There has always been a synergy between the United Kingdom and the Republic of Ireland. This is unsurprising really given the proximity of these nations, the long history both positive and negative that has existed between these political entities and the fact that part of the island of Ireland is still considered a state within the UK. As far as the gambling industry is concerned it is almost universally true that where an operator accepts UK traffic they also accept players from Ireland.
However, change is looming for the Irish market as their government moves slowly but inexorably towards full regulation. The Republic of Ireland government has repeatedly indicated their intention to put in place a full gambling authority tasked with managing an industry worth an estimated €8 billion annually. This new body is expected to have authority over establishing a levy on the industry (tax), responsible gambling, underage gambling, advertising and sponsorship and regulation of the execution of the various types of games being offered. Alongside this there are discussions ongoing regarding Ireland potentially following the UKGC lead and establishing an Alternative Dispute Resolution (ADR) system to manage consumer complaints.
An update to Irish gambling regulation is long overdue with current structures drawing on the Gaming and Lotteries Act of 1956 and the Betting Act of 1931. While these pieces of legislation may have remained fit for purpose for a significant period of time, with the rapid evolution of the internet and specifically online gaming since the mid 1990’s addressing the modern market is something that critically requires review.
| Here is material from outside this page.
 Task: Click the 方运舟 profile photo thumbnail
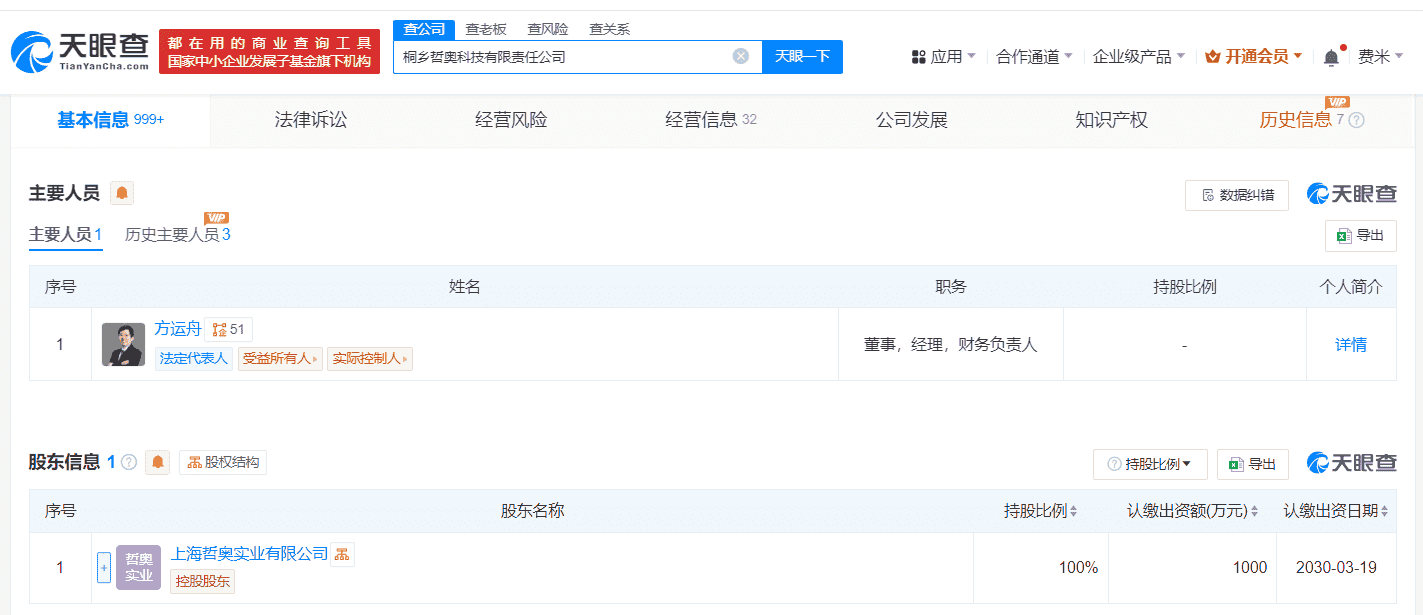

But the fast changing nature of the market has proved challenging to deal with for the slow turning wheels of governments all over the world including the Irish.
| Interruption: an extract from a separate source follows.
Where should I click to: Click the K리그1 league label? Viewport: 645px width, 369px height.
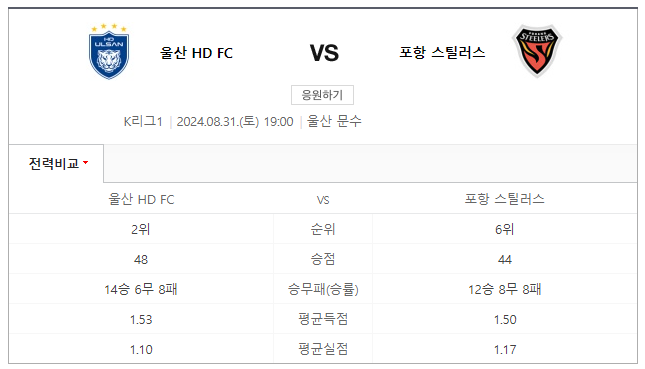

Nevertheless, the Irish government has repeatedly returned to this issue and it seem reasonable to expect that a regulatory authority is likely to be established over the coming 18-24 months.
Despite the likelihood of incoming regulation not all operators are seeing the incoming regulation as any form of deterrent, relying on sensible governance to strike an appropriate balance between market accessibility and regulatory strictures intended to safe guard consumers and improve the market in a general sense.
One such operator is the Mansion Casino Group who operate Mansion Casino, MansionBet, Casino.com and Slots Heaven. This operator opened up its doors to Irish player in May 2019, making the announcement that it had obtained an Irish gambling license license in time for the Ireland vs Gibraltar Euro 2020 football qualifiers. This make the Mansion Group one of the few in the industry to hold an Irish license and make a clear statement of intent regarding their long term plans for this market.
Mansion Casino run on the Playtech platform. Effectively all of the biggest names in the online gambling industry partner with Playtech to provide their casino games, though in recent years this dominance has been challenged by the likes of Net Entertainment who have been far more successful flexible when working with clients who want to provide games from a range of providers. Playtech were slow to engage with this business model and as such their games are not nearly as widely available. Sadly, the majority of the big name Playtech operators take a stone wall approach to the management of player complaints. The Mansion group are the nearly unique and shining exception to this rule, having successfully cooperated with this service for a number of years now.